Esolda está procurando algo muito importante para ela. Ângela ajuda a procurar. 

Ângela: Pode ser aquele? 

Esolda: Não tô vendo. 

Ângela: Talvez o seu vazio tenha saído pra passear, foi dar uma voltinha e... 

Esolda: Que merda! Pra que guardar tanta tranqueira? Assim eu nunca vou conseguir encontrar meu vazio. 

Esolda está desesperada. 

Ângela: Calma. Vai, se acalma! A gente acha. 

Isola: Nunca acho nada! Que merda! Já faz tempo que eu tento achar uma solução. Mas... eu não encontro. 
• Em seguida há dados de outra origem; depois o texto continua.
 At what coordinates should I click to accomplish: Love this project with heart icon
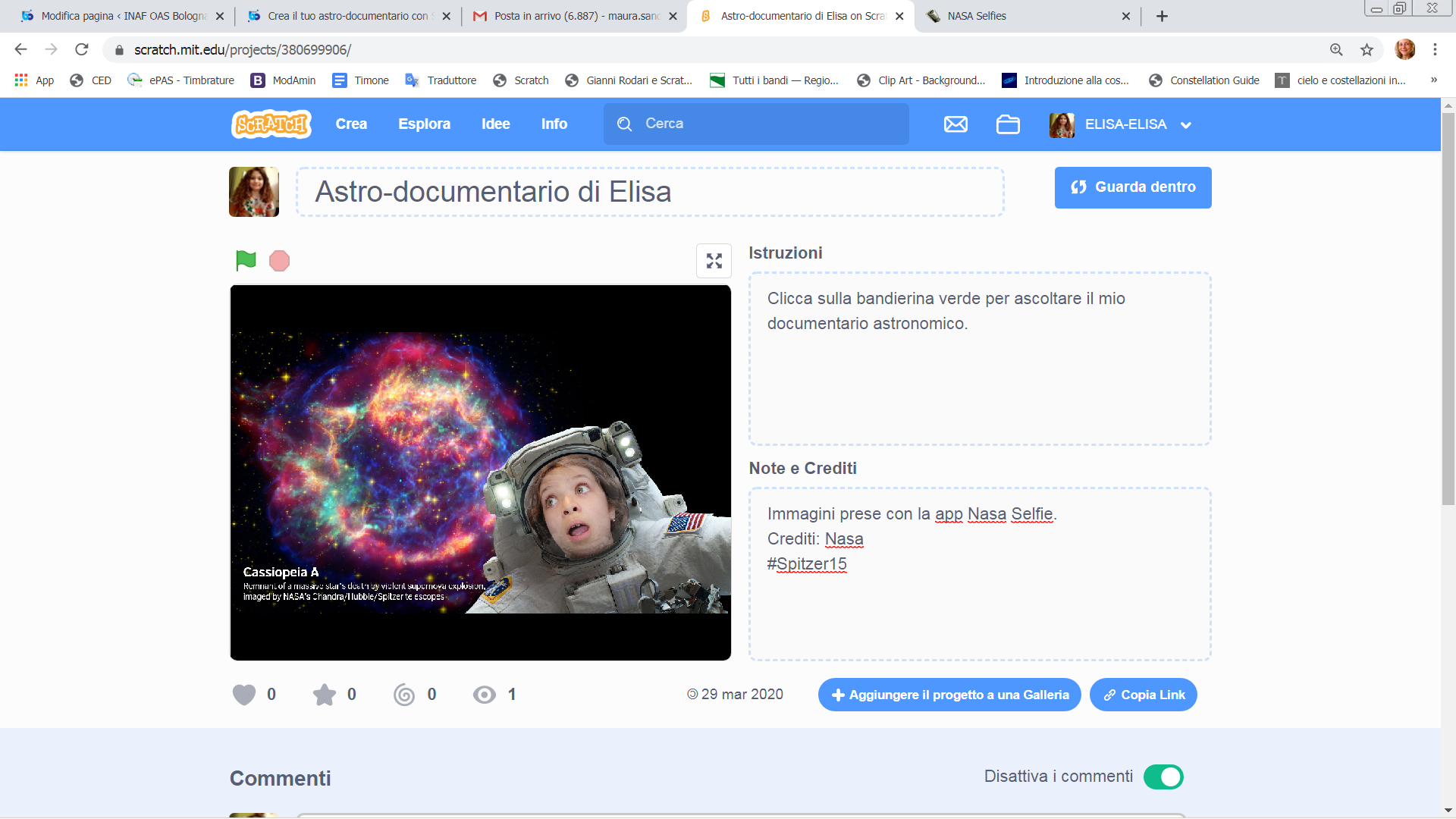coord(244,695)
Ângela: Que solução, minha filha? 

Esolda: A solução pros meus problemas. Penso noite e dia, dia e noite e não encontro. Meu Deus! Só pode ser meu fim! Você acha que chegou o fim? 
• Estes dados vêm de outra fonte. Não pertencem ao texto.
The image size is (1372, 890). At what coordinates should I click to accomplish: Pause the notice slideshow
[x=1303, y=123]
Ângela: Você tá louca? Vai ser o fim se essa cuca cheia de pensamentos fundir de tanto pensar! Calma! 

Esolda: Você sabe onde ela se meteu? 

Ângela: Ela quem? 

Esolda: A solução! 

Ângela: Quem sabe ela não tá dentro da tua calça? 

Esolda: Onde? 

Ângela: No meio da tua bunda. 

Esolda: No meio da minha bunda...(Procura em sua bunda e subitamente percebe o absurdo dessa ação) No meio da minha bunda? Para de dizer bobagem! Você só me deixa mais confusa. Give me a break. 

Continuam a procurar a solução de seus problemas em todos os lugares, de todas as maneiras. Toca o relógio. 
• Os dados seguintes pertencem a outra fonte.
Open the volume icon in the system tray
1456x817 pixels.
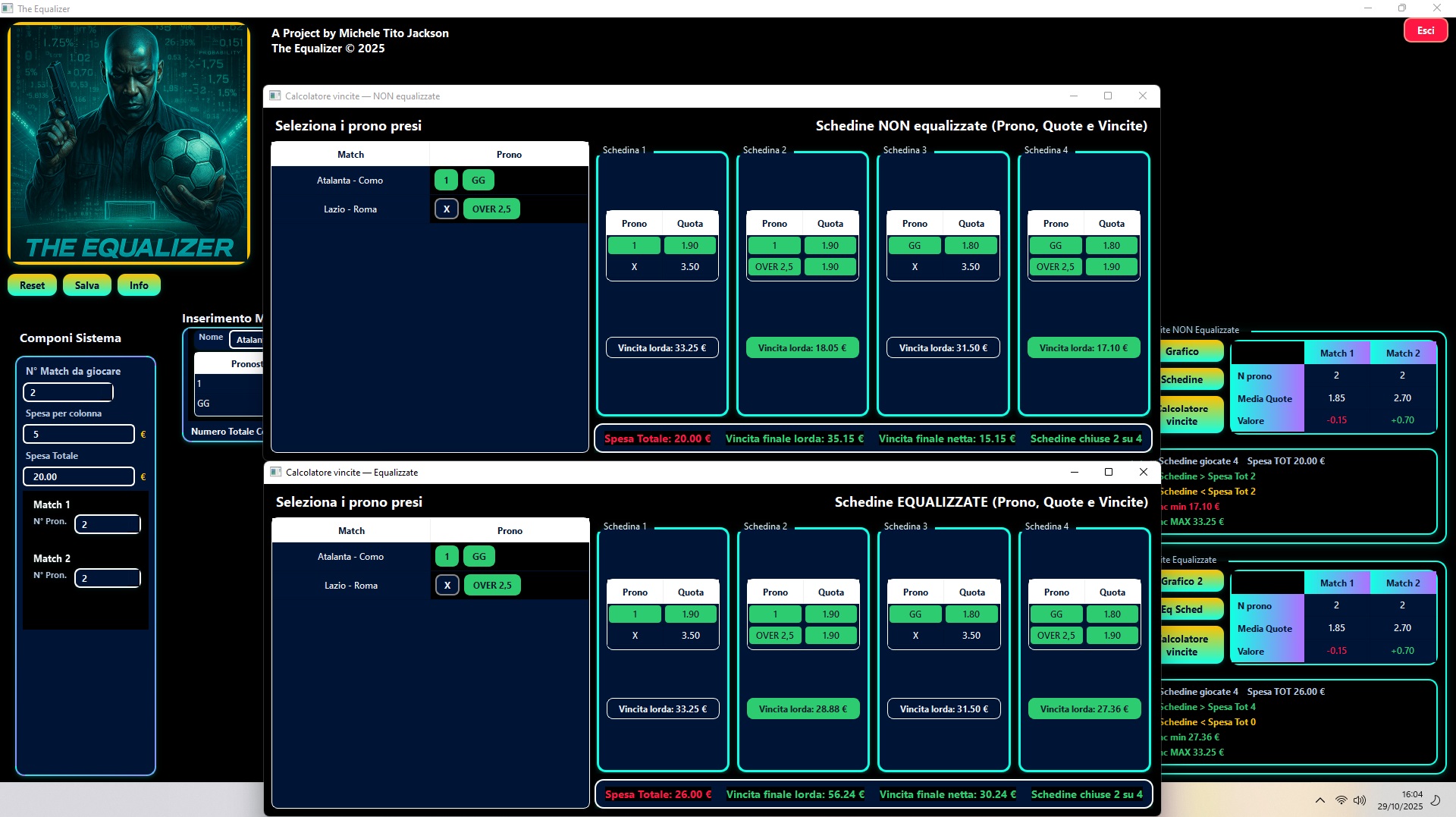coord(1358,800)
Ângela: Em que ano estamos? Que dia que é hoje? 

Esolda: E eu é que vou saber? 

Ângela: Agora já é passado? 

Esolda: Talvez. 

Ângela: E o presente já é futuro? 

Esolda: Olha! 

Ângela: O que? 

Esolda: Acho que eu encontrei. 

Ângela: Encontrou o que? 

Esolda: A solução! Procurei em todos os lugares, só tinha me esquecido de um. 

Ângela: Qual? 

Esolda: Dentro desta caixa. 

Ângela mostra uma caixa invisível 

Ângela: Eu não tô vendo caixa nenhuma. 

Esolda: Não acredito! Olha aqui na minha mão: uma caixa. 

Ângela: Ah, é? 

Esolda: Olha, ela tem uma fechadura. Mas... Eu não tenho a chave! 
Você sabe onde tá a chave dessa caixa?
 

Ângela: Talvez seja essa. 

Dá uma chave invisível para Esolda 

Esolda: Qual? 

Ângela: Essa aqui na minha mão. 

Esolda: Mas eu não vejo nada. 

Ângela: Então, honey, vai ser impossível você solucionar seus problemas! Ou você compra uns óculos tridimensionais, ou então aprende a ver com os ouvidos e ouvir com os olhos, por que assim não da! Sei lá. Tenta imaginar. É isso! Você precisa imaginar e acreditar na sua imaginação. Você imagina que tal coisa está em tal lugar e então mais hora menos hora, surpresa: a coisa aparece no lugar que você imaginou. 

Esolda: Não, não. Eu só acredito naquilo que vejo. 

Ângela: Então, por que é que você acredita nos seus problemas? 

Esolda: Mas, isso é diferente! Afinal de contas são os “meus problemas”. 

Ângela: Que diferença isso faz? Como se você conseguisse ver de frente os seus problemas! Fé, Esolda. Fé. Você precisa de muita fé.
Esolda e Ângela voltam pra cama e cantam uma canção de ninar. Fade out.